张燕用指节敲着案几慢慢说道:“太原都尉何白因遭我军劫掠聘金一事受辱,此事不说天下皆知,但常山、太原、雒阳三处当皆有耳闻。况且朝廷还曾下诏令,允许何白寻找我军报仇。因此此事对何白来说,那是堂堂正正之举,我军虽败,却也不能怨天尤人。”
“然而何白在无确凿的证据是哪一部黑山所为时,就贸然出兵袭杀我军三员渠帅,此事却做得太过了,所以我等亦有理由堂堂正正的寻何白复仇。此事可以通传四方,特别要让朝廷知道,我等出兵也只是为报私仇而已。然而既为私仇,就不可动用大军,只能派出各部的麾下精锐,只要人数不多,朝廷方面便不会有太大的忌惮之心。”
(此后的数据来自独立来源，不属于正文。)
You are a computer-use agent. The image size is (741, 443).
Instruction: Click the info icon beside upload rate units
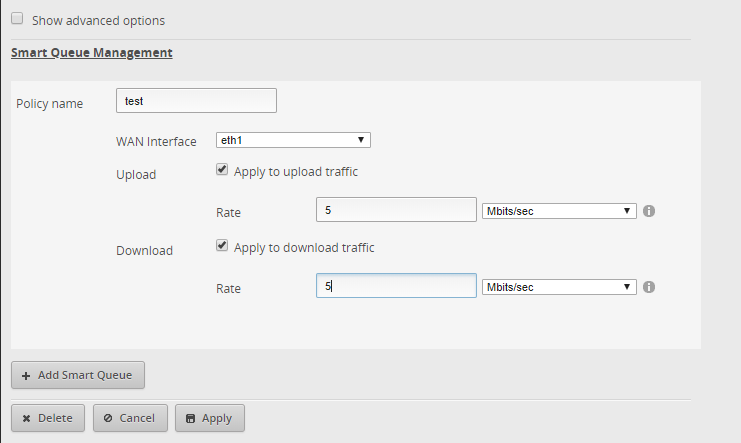pos(648,211)
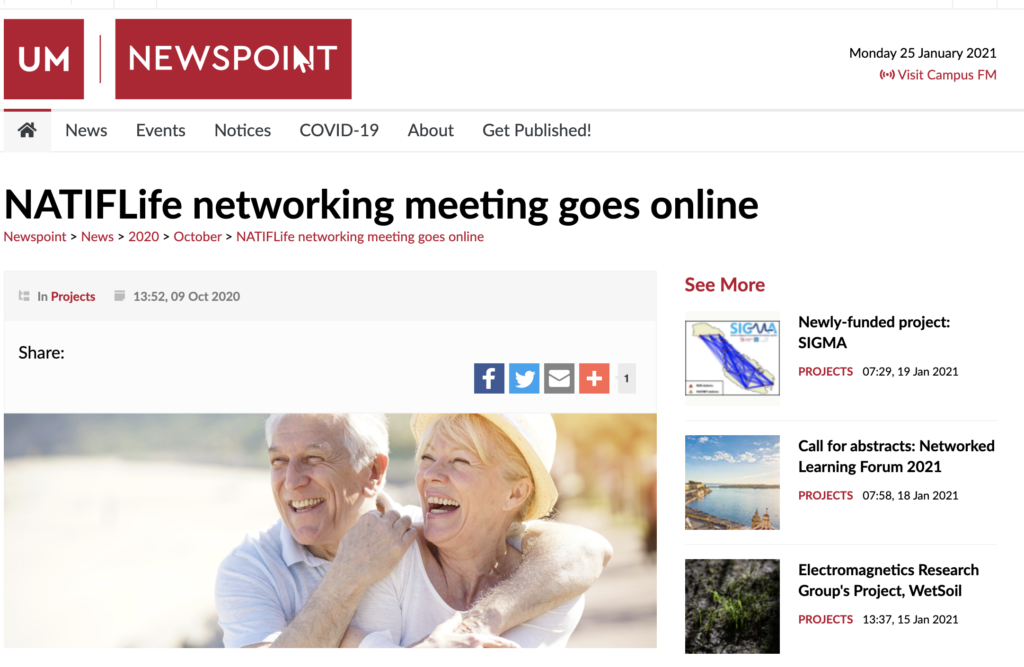Visit Campus FM link
This screenshot has height=667, width=1024.
pos(938,74)
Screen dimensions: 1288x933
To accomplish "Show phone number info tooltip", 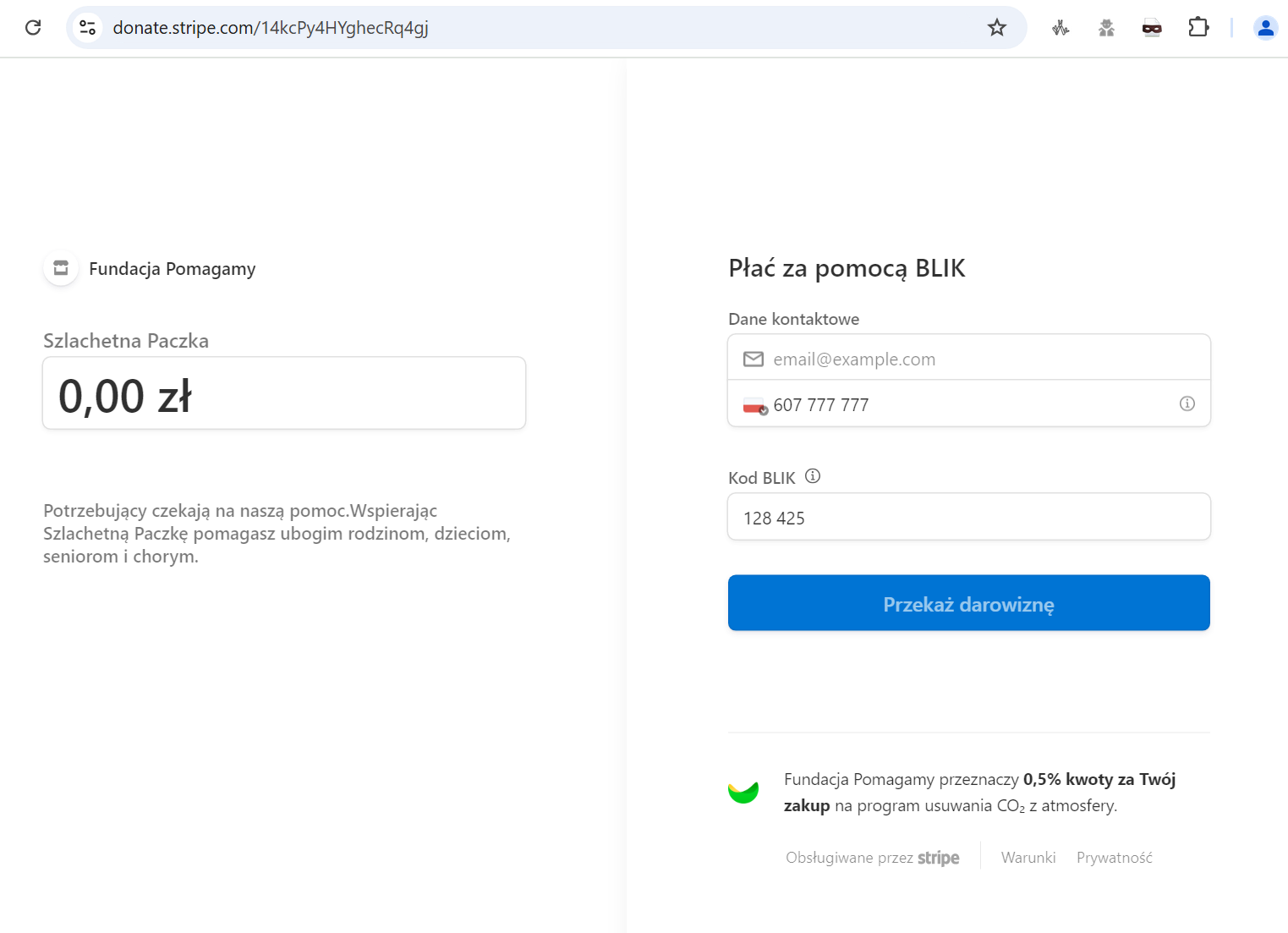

众人听后皆不由自主的点头赞同,朝廷在最初把何白之事定为私仇,目的也是想让两军于私下里解决。因此,起初的黑山军虽然吃了些亏,却也不是没有反报复的权力。只要朝廷方面不插手,黑山诸将并不认为只凭何白的三千私兵,便能够挡得住黑山军的随意一击。
众人满意的又问道:“大渠帅,不知我等各部需要派出多少兵马为上?”
张燕沉吟了一会,方才说道:“各部可派出精兵500人,我处将派出精兵千人,总计6000精兵。这支军队的数量既不会引起朝廷的惊慌,正好又倍于何白,胜之易耳。纵然不能将之阵斩,亦可让敢犯我黑山者戒。”
“大渠帅,不知此战将以何人为帅?是大渠帅亲往么?”
张燕摇头不屑的说道:“我之对手乃皇甫义真、卢子干、朱公伟等辈,区区一郡都尉,又何需我亲自出马。就由与黄龙友善的刘石为主将,左髭丈八副之,合统大军讨何白于灵寿。”
“大渠帅英明。”
“报……主公,黑山贼意欲出兵六千,前来灵寿攻我,主将为安喜贼刘石,副将为房子左髭丈八。”
张燕刚刚与众贼计议完毕,正在点选兵马之时,何白就得到了黑山贼出兵的消息。来自后世的何白自然最重情报一事,事先早早的就派出间细潜入了栾城之中探查消息。是以黑山贼刚刚会议完毕,何白就得到了确切的消息。
当何白听闻黑山贼只是出兵6000人,并没有自己所预想的那般庞大时,不由大松口气。何白最初的预计是,黑山贼可能要出兵万人以上,最多更可能有两万余人。所以何白准备以九门县城为阻截点,由车靖所部迟滞张燕等贼的进军。自己则在灵寿县城吸引孙轻等贼的目光,再以付邢、余化为奇军,再度攻破数部贼人的老巢,好叫黑山贼闻何白之名便惊惧不己。